Fenway Health’s history was celebrated this week at a ceremony and open house at 7 Haviland Street. Approximately 50 people attended the dedication of a plaque commemorating Fenway’s time at 7 Haviland, which served as our main offices from 1991 to 2009. Attendees included current and former Fenway staff, Fenway Board members, patients, long-time supporters, and members of LGBT student groups from Berklee College of Music, which hosted the reception and now occupies the building.
The event featured a number of speakers from the community, including Omar Thomas, Assistant Professor at Berklee; Chris Connors, Vice President of Human Resources for Diversity and Inclusion at Berklee; Dr. Stephen L. Boswell, President and CEO at Fenway Health; and Rhonda Linde, a Fenway Health staff member for 33 years.

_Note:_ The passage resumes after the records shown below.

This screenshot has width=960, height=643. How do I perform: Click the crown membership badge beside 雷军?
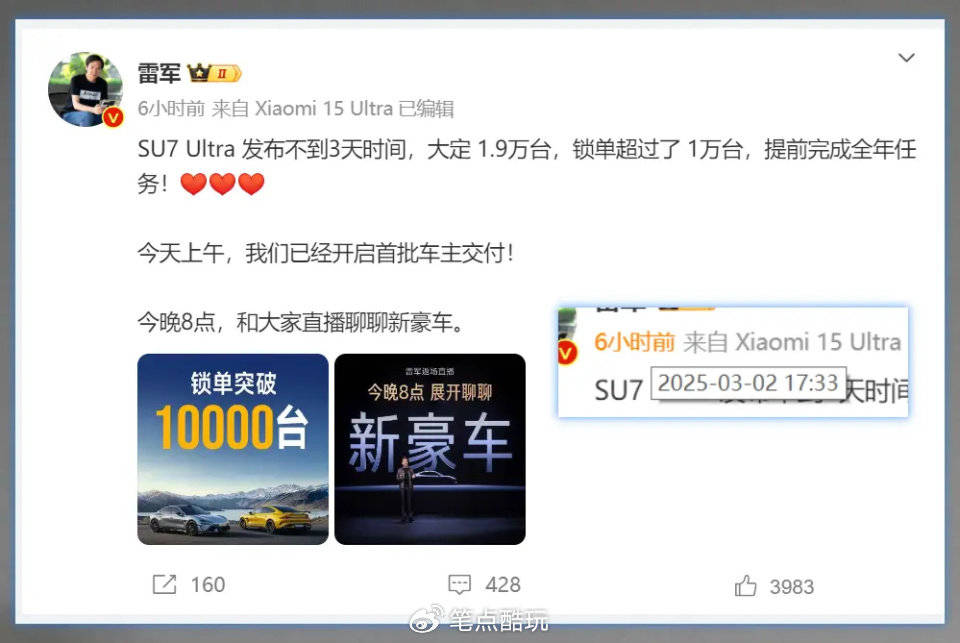point(214,73)
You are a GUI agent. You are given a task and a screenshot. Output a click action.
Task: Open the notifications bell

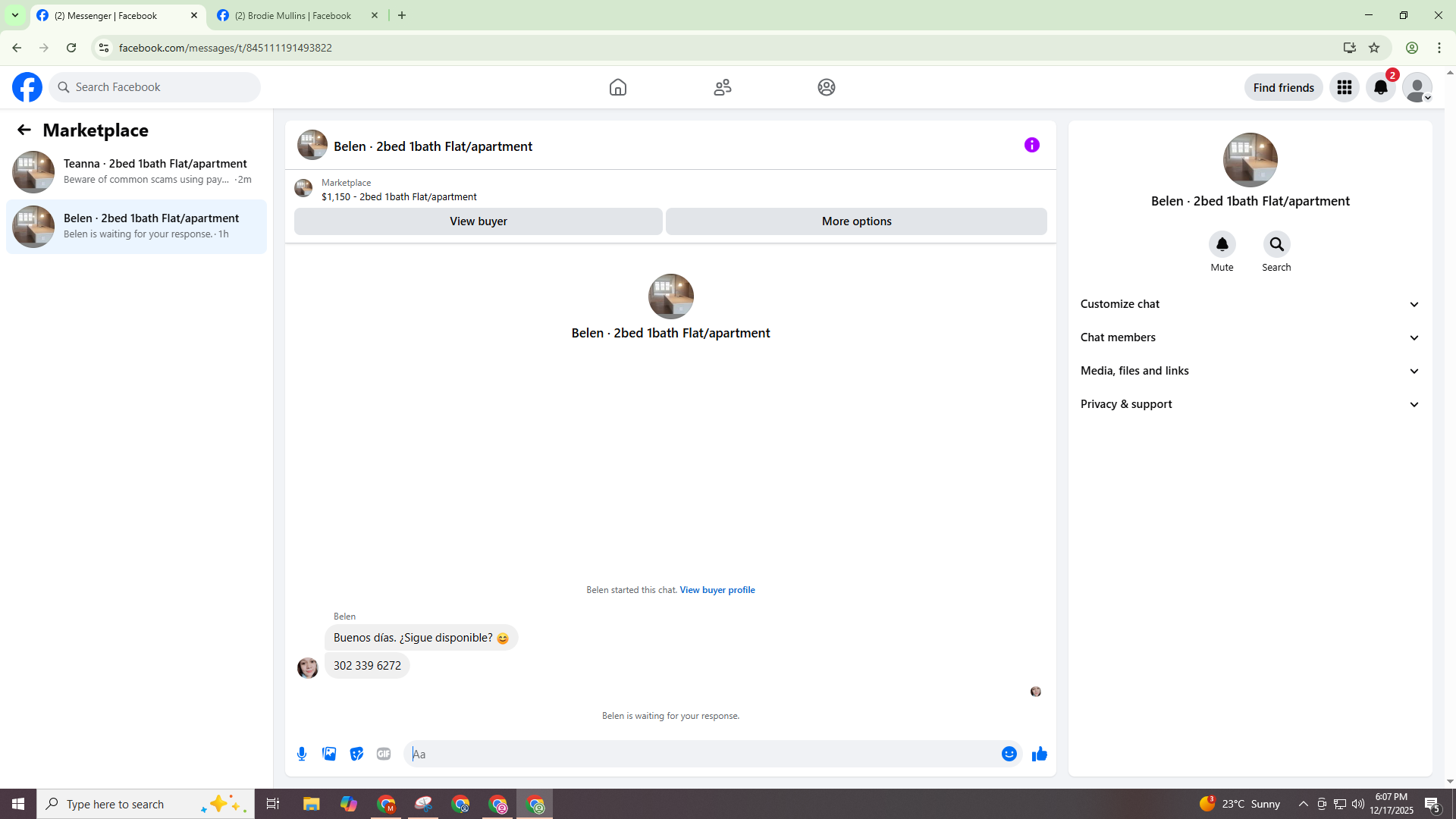pyautogui.click(x=1381, y=87)
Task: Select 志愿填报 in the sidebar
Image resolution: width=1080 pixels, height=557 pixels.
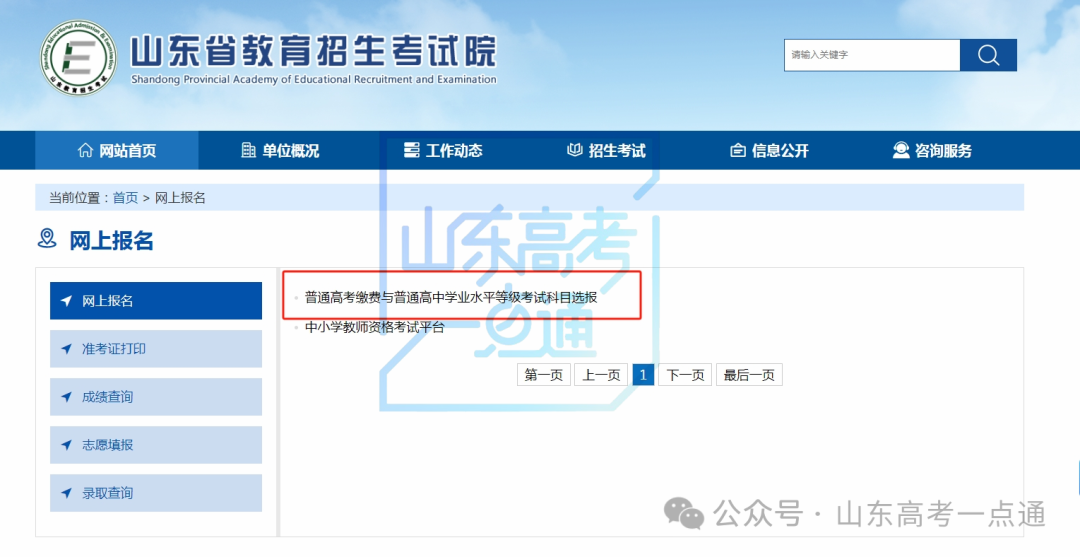Action: pos(156,445)
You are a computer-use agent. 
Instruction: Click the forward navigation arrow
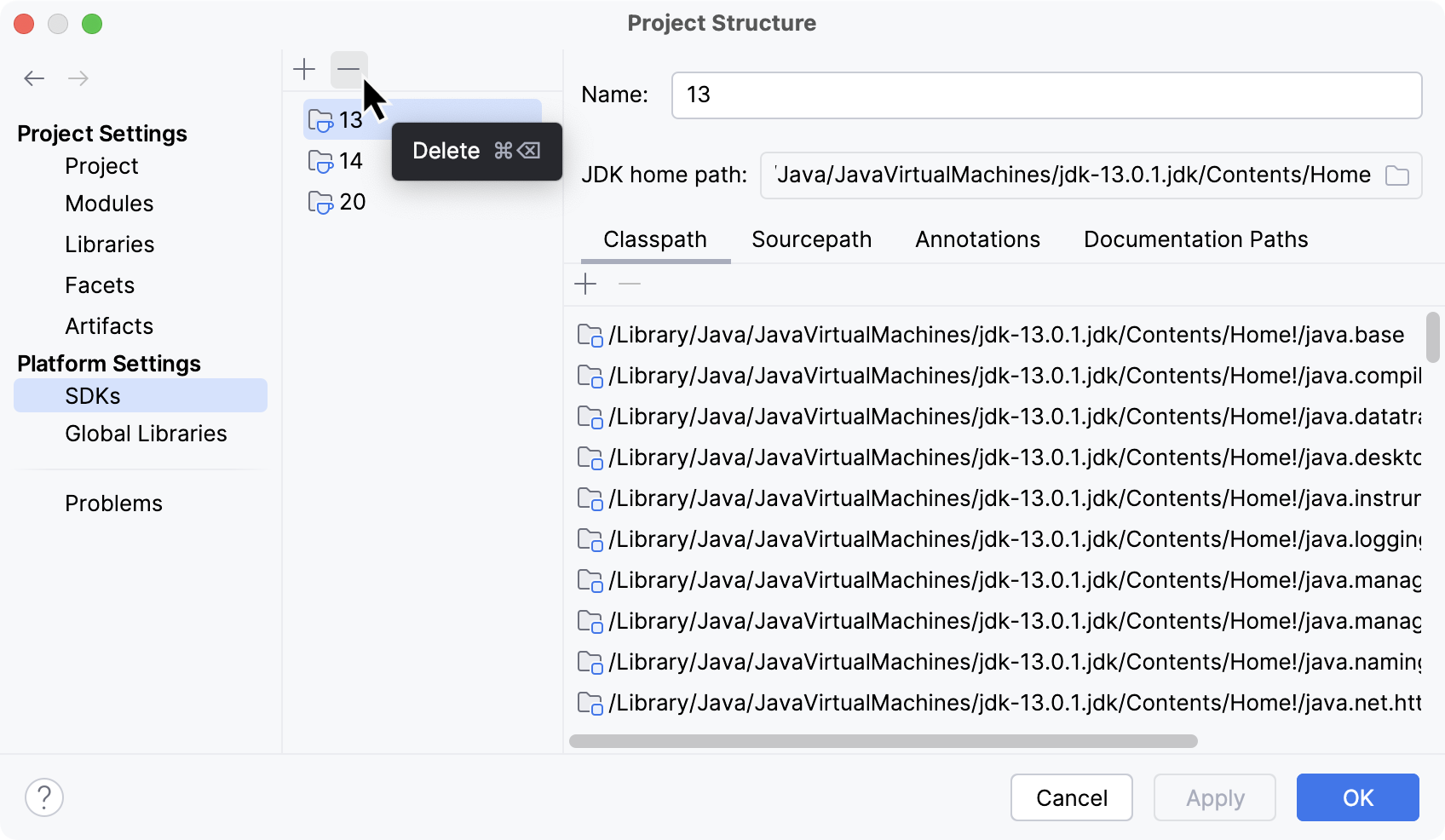[x=78, y=78]
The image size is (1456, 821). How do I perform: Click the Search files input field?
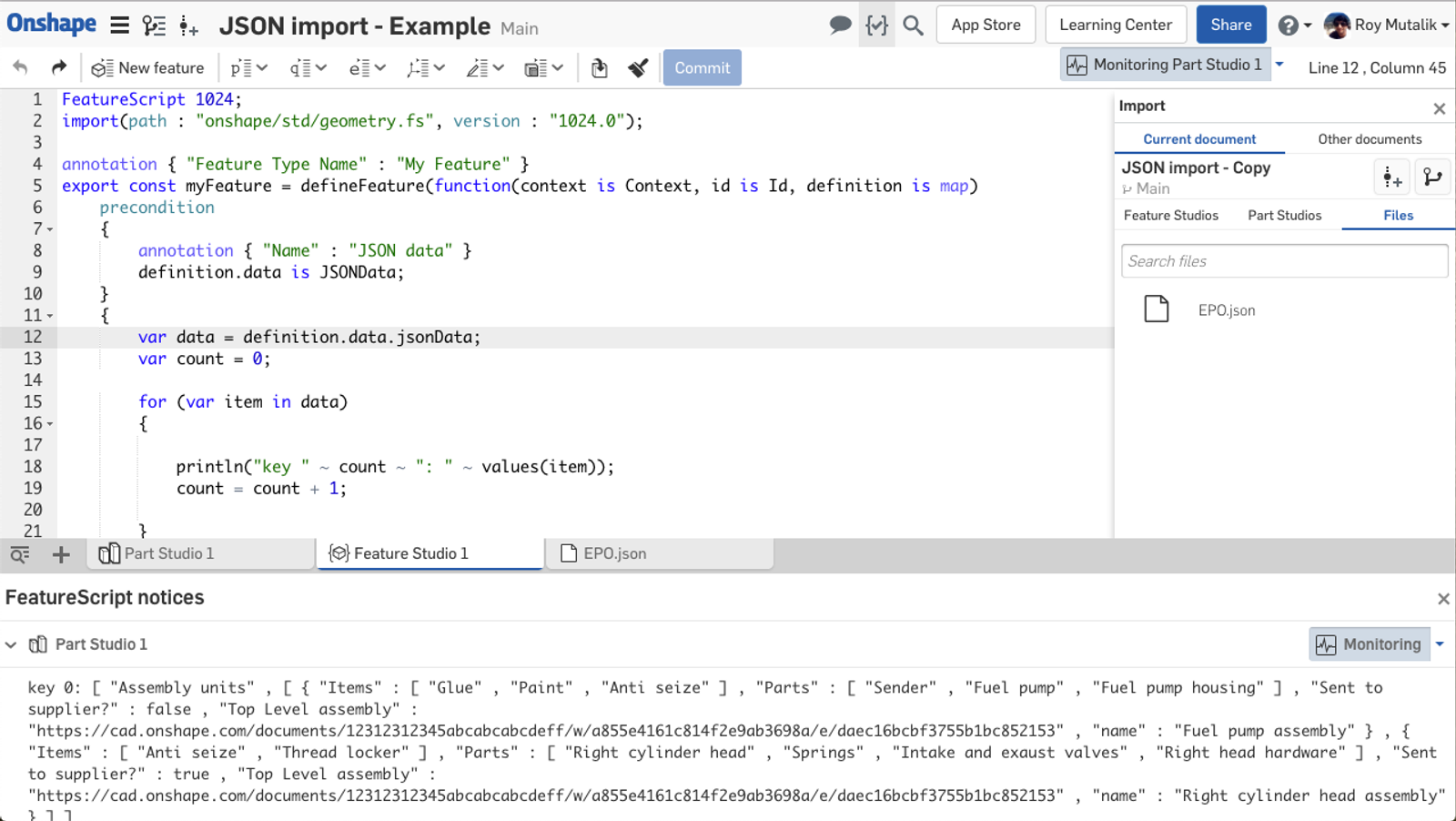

“The opening of 7 Haviland Street in 1991 was significant in several ways,” said Linde during her speech. “Not only was it a physical move to give the health center more space as it grew, but it was symbolic of the visible presence the LGBT community had gained during the AIDS epidemic.”
The offices at 7 Haviland, Linde continued, were the result of a health center – and community – coming of age. “It represented our resiliency in the face of prejudice and plague, and our emergence into equality,” she noted. “There was the sadness of the notebook listing the patients who had died that week and the support groups for staff who were on the front line of the epidemic, but there also was the campiness of each department rehearsing for the lip sync competition… and photos of babies being born in our AI program, staff barbecues out in the garden and finally – in 2004, when same-sex marriage in Massachusetts was legalized – over 1,000 patients came to the health center for pre-marital screening appointments.”
“It will always be remembered with respect for what we accomplished there, and with warmth and pride,” Linde said.